Конец романа сделал открытым. Война завершилась, однако «тигр» остается. Ванька продолжает охоту, выходя уже за «исторические рамки» повествования и вслед за своим врагом перемещаясь в иные, мистические сферы вечного бытия (можно сказать, на небо), в котором до Второго пришествия будет идти непрекращающаяся битва добра со злом.
Лихорадочная работа с текстом продолжалась чуть более года. Не скрою – мне был крайне интересен опыт перенесения эпоса на события Великой Отечественной, опыт создания легенды о бессмертном танкисте и его не менее бессмертном (как, увы, и сама война) механическом противнике. В жертву этому замыслу и были принесены многочисленные исторические труды, которые я использовал для написания «Белого тигра», создав из них своеобразный микс, симбиоз из правды и вымысла. Что получилось в итоге, конечно, судить не мне…
Алексей Варламов. Улица свободы
Я стал писать благодаря своей бабушке Марии Анемподистовне Мясоедовой. Как у многих русских женщин двадцатого века, у нее была фантастическая, тяжелейшая и прекрасная судьба, которая сама по себе есть роман. Внучка богатого купца-мукомола, которого до сих пор чтут и помнят в Твери, его богатейшая наследница, ограбленная революцией, но никогда о ней не жалевшая и советскую власть не осуждавшая, умная, замечательно образованная, в одиночку вырастившая троих детей и чего только не испытавшая на своем веку, она писала любительские стихи и рассказы и несла в себе тот писательский ген, который – мне хотелось бы в это верить – передался одному из ее шести внуков. Больше того, я имею некоторые основания полагать, что Мария Анемподистовна сама этому посодействовала. Во всяком случае, самое первое воспоминание моего младенчества – это то, как бабушка носит меня на руках по двухкомнатной квартире на Автозаводской улице на рабочей окраине Москвы и показывает огромный мир внутри дома и за его пределами, пробуждая любопытство и внимание к подробностям бытия. Мне кажется, я тянулся не к погремушкам над кроваткой, а к далеким предметам. И одним из них, самым важным со временем стала немецкая пишущая машинка «Torpedo» с красивыми круглыми клавишами, на которой бабушка иногда разрешала мне печатать. Каким удивительным, чудесным казался мне этот процесс! Буквы, которые я с таким трудом учился писать, получались благодаря бабушкиной машинке идеально ровными – надо было только не ошибиться с клавишей, но сама по себе возможность что-то не написать рукой, а напечатать таинственным образом приближала к литературе, к журналу, к книге и превращала меня в автора. Позднее я почти всегда печатал свои тексты на машинке, а не писал от руки, по той причине, что не мог разобрать собственного почерка, рука не поспевала угнаться за мыслью, а на машинке, хоть и мазал в угаре по клавишам, все-таки разобрать текст и работать с ним было легче.
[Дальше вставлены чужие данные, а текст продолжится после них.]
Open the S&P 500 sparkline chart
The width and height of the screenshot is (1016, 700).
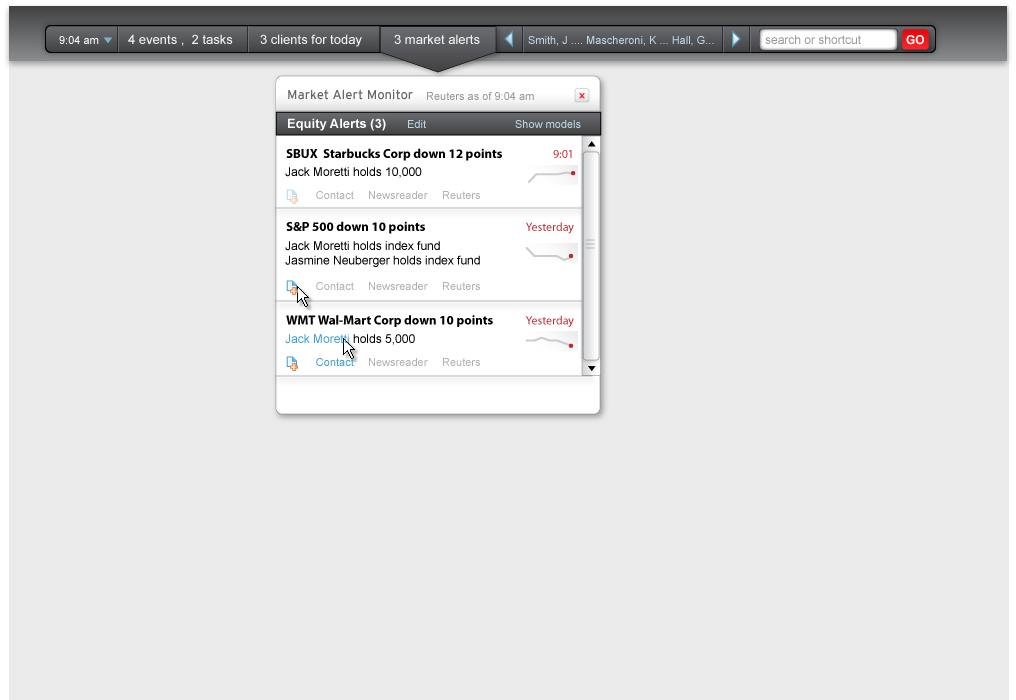pos(551,254)
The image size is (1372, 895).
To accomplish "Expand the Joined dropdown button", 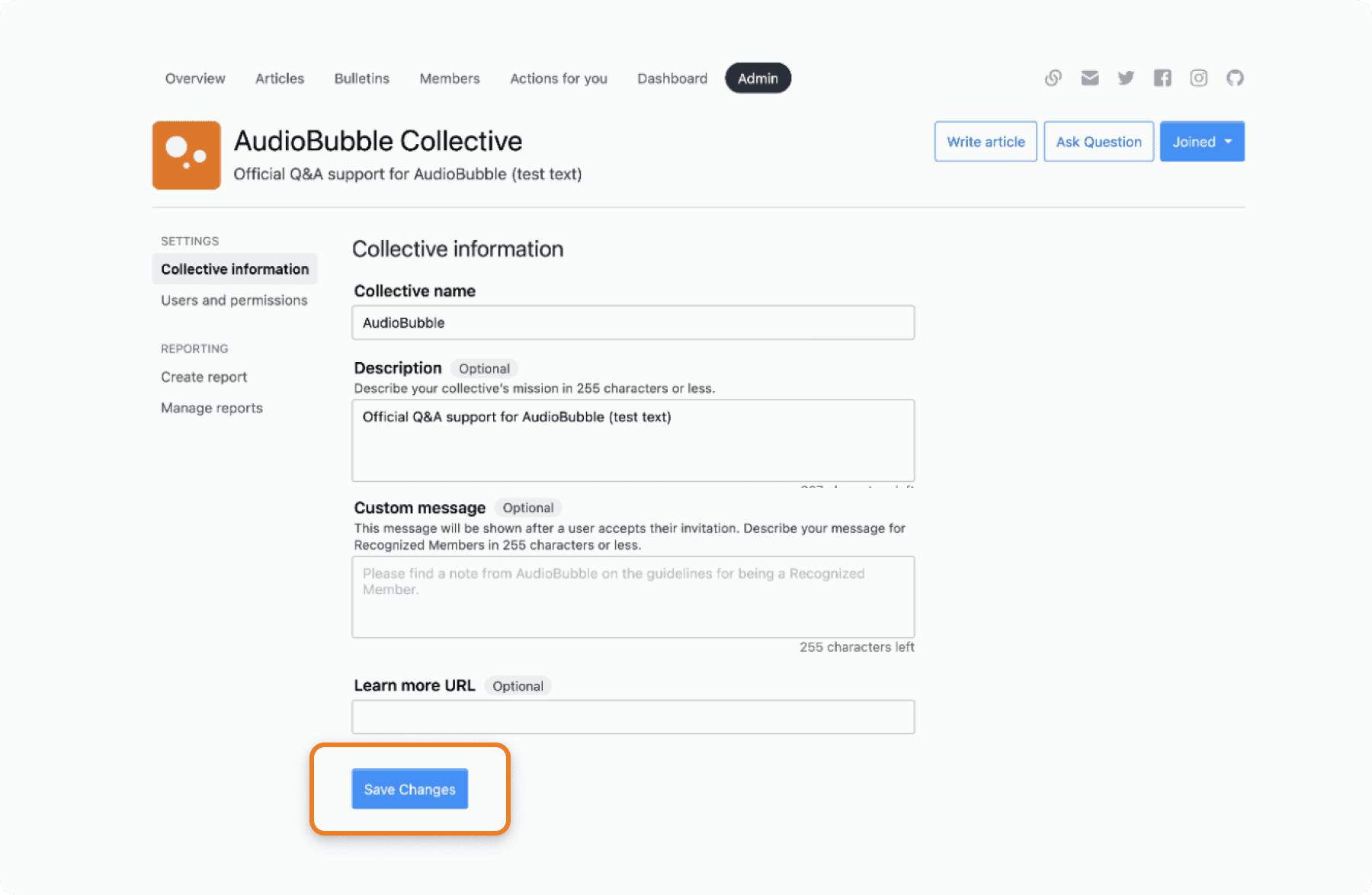I will tap(1202, 142).
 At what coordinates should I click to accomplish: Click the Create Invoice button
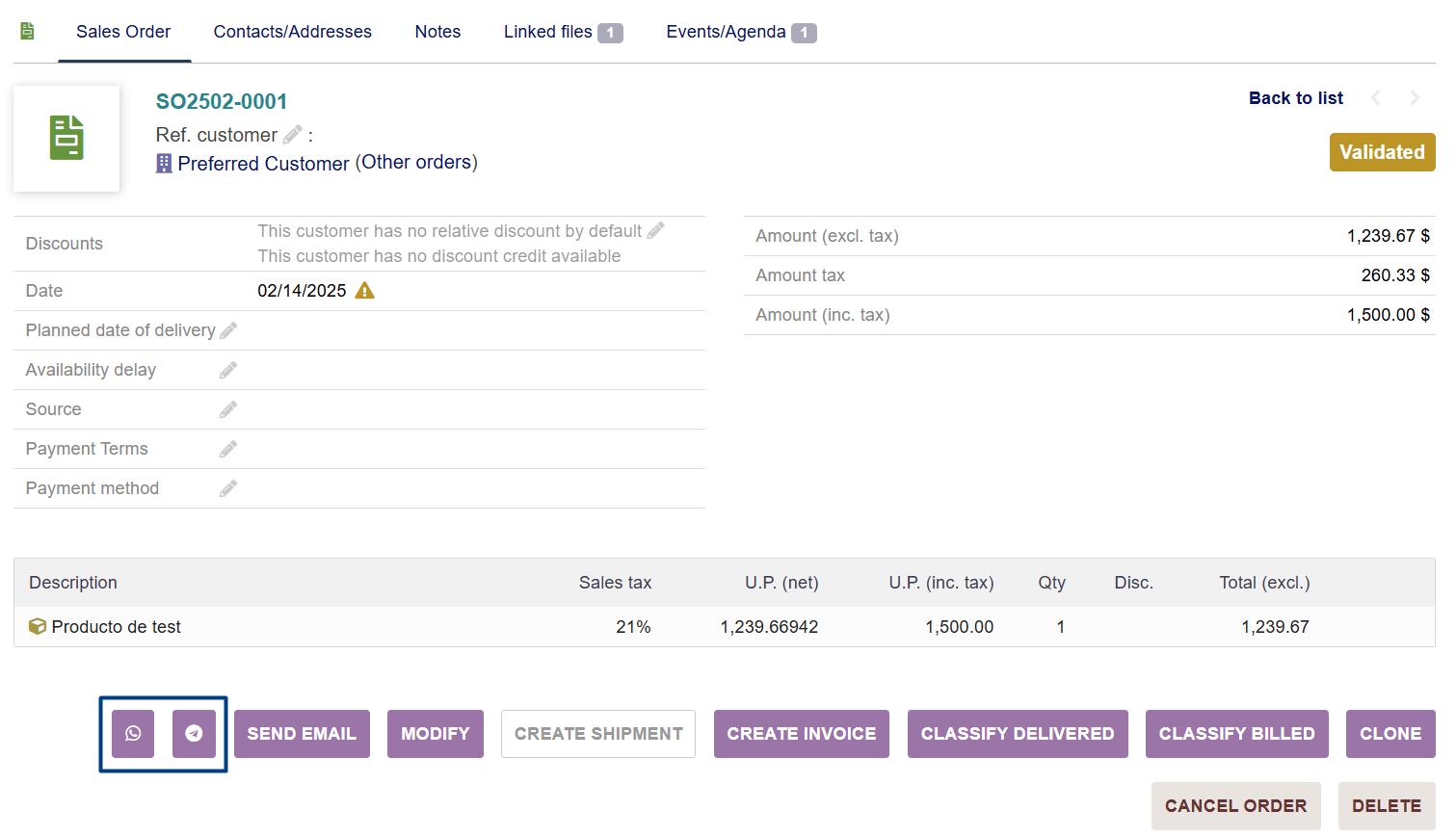pos(801,734)
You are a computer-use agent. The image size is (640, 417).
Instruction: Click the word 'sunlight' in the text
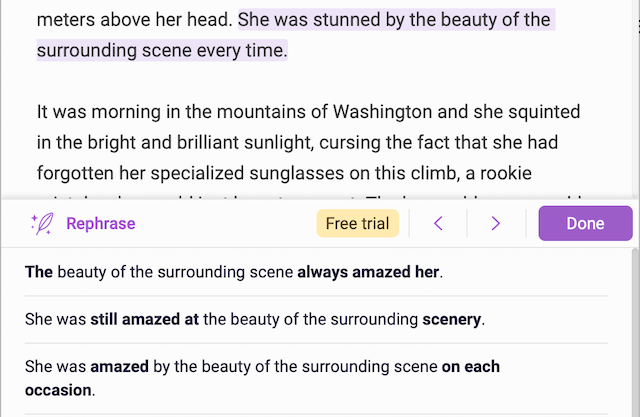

Когда я еще подрос, бабушка, намеренно или нет, принялась рассказывать мне многое из своей жизни, о чем, конечно, смогла бы гораздо лучше написать сама, но у нее не было времени всерьез литературой заниматься, и все это ею пережитое досталось мне в качестве драгоценного наследства, которым я, как умел, принялся распоряжаться, и многое в моей первой прозе было связано с ней. В ее судьбе было много загадочного, непонятного, того, что она по разным причинам недоговаривала, не рассказывала, не желая портить маленькому мальчику благополучную советскую картину мира, и многие вещи мне приходилось потом уже выяснять у ее сыновей, моих дядьев, ее дочери – моей матушки, либо додумывать, но, помимо собственной семейной саги, она в каком-то смысле подарила и открыла передо мной весь двадцатый век, чьей ровесницей была. Много лет спустя, когда я стал писать книги для серии «ЖЗЛ», я писал именно о веке двадцатом и не ходил дальше и глубже в историю, потому что этот век благодаря бабушке я осязал, а девятнадцатый – уже нет.
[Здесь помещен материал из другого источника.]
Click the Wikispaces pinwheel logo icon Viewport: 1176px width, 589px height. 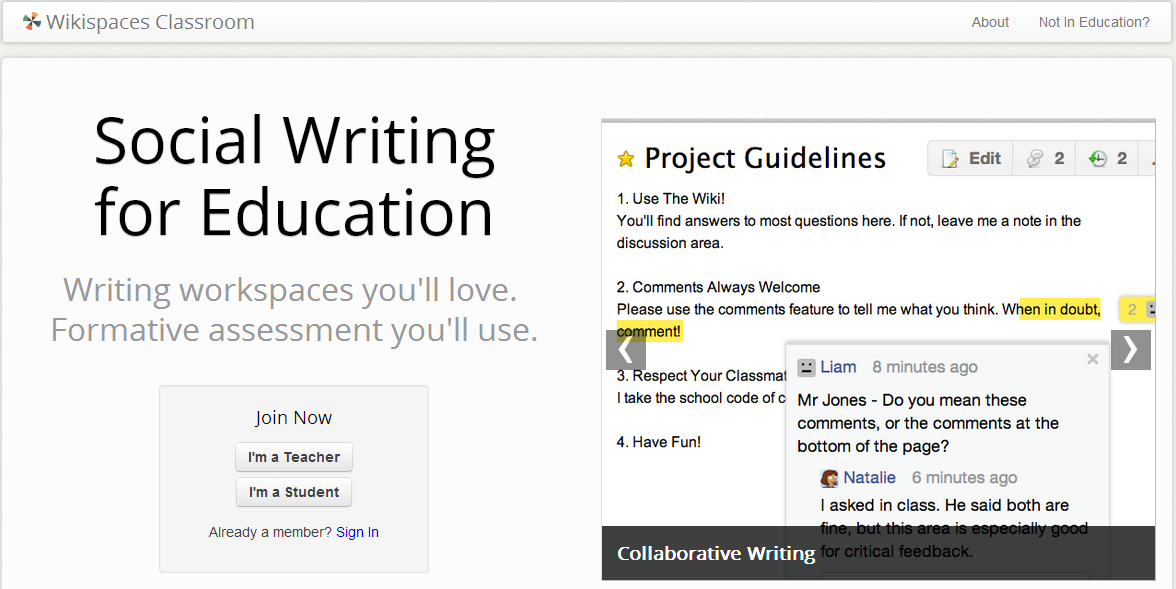(x=32, y=21)
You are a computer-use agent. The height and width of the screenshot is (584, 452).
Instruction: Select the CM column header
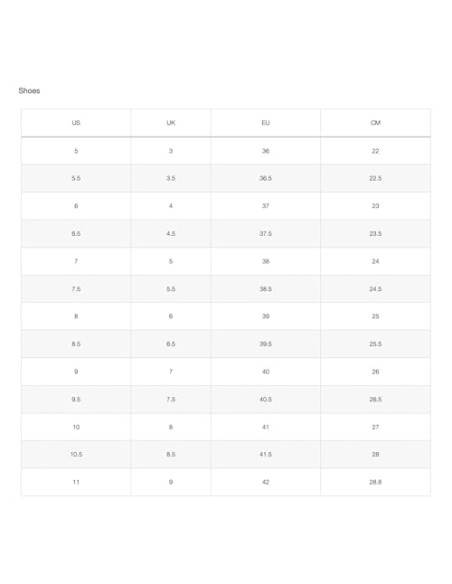375,123
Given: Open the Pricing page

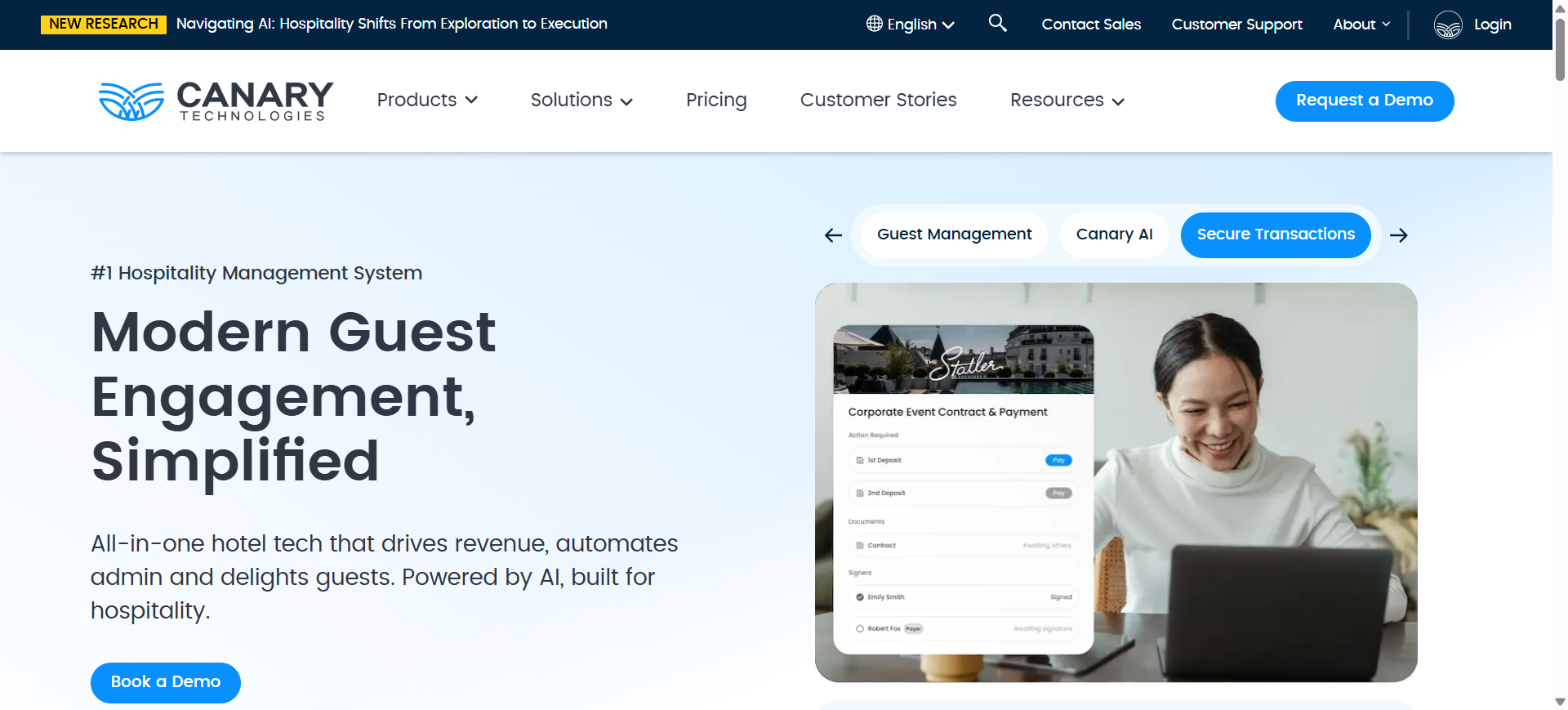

Но это случилось позднее, пока же в шестидесятые и семидесятые я жил обычной жизнью советского ребенка – детский садик, двор, стадион (как и машинка, он назывался «Торпедо»), окружная железная дорога, трубы теплоэлектроцентрали, завод «ЗИЛ», бассейн, Дворец пионеров на Ленинских горах, английская спецшкола с ее полицейскими порядками, вольный университет, картошка в совхозе «Клеменьево», дачный участок под Москвой в Купавне близ Бисерова озера, звезды, ужение рыбы, велосипед, узкоколейка, ведущая к карьеру, заброшенный храм в Кудинове, весенний лес, половодье; однако самым главным в моей жизни была жажда покинуть этот тесный мирок и увидеть мир огромный. То было целью, литература оказалась средством. Она разламывала стены, границы, перегородки между людьми, временами, странами и городами. Чтение и правда стало моим любимым занятием и не то чтобы потеснило реальную жизнь, но сделалось ее частью. И чтение же подхлестывало жажду писать самому. Я начинал с того, что выдумывал разные истории по дороге в школу, по дороге на дачу или на каток, потому что просто идти и глазеть по сторонам без книги в руках мне было скучно, а вот рассказывать что-то самому себе – интересно. Это были непонятные мне до сих пор мыслительные, душевные процессы, бесконечные внутренние потоки переживаний, реальных и мнимых страхов, комплексов, немоты, сумятицы, неясных мечтаний, желаний, снов (я всю свою жизнь каждую без исключения ночь вижу очень яркие, подробные, запоминающиеся сны), бессознательных молитв, которые просились в слово.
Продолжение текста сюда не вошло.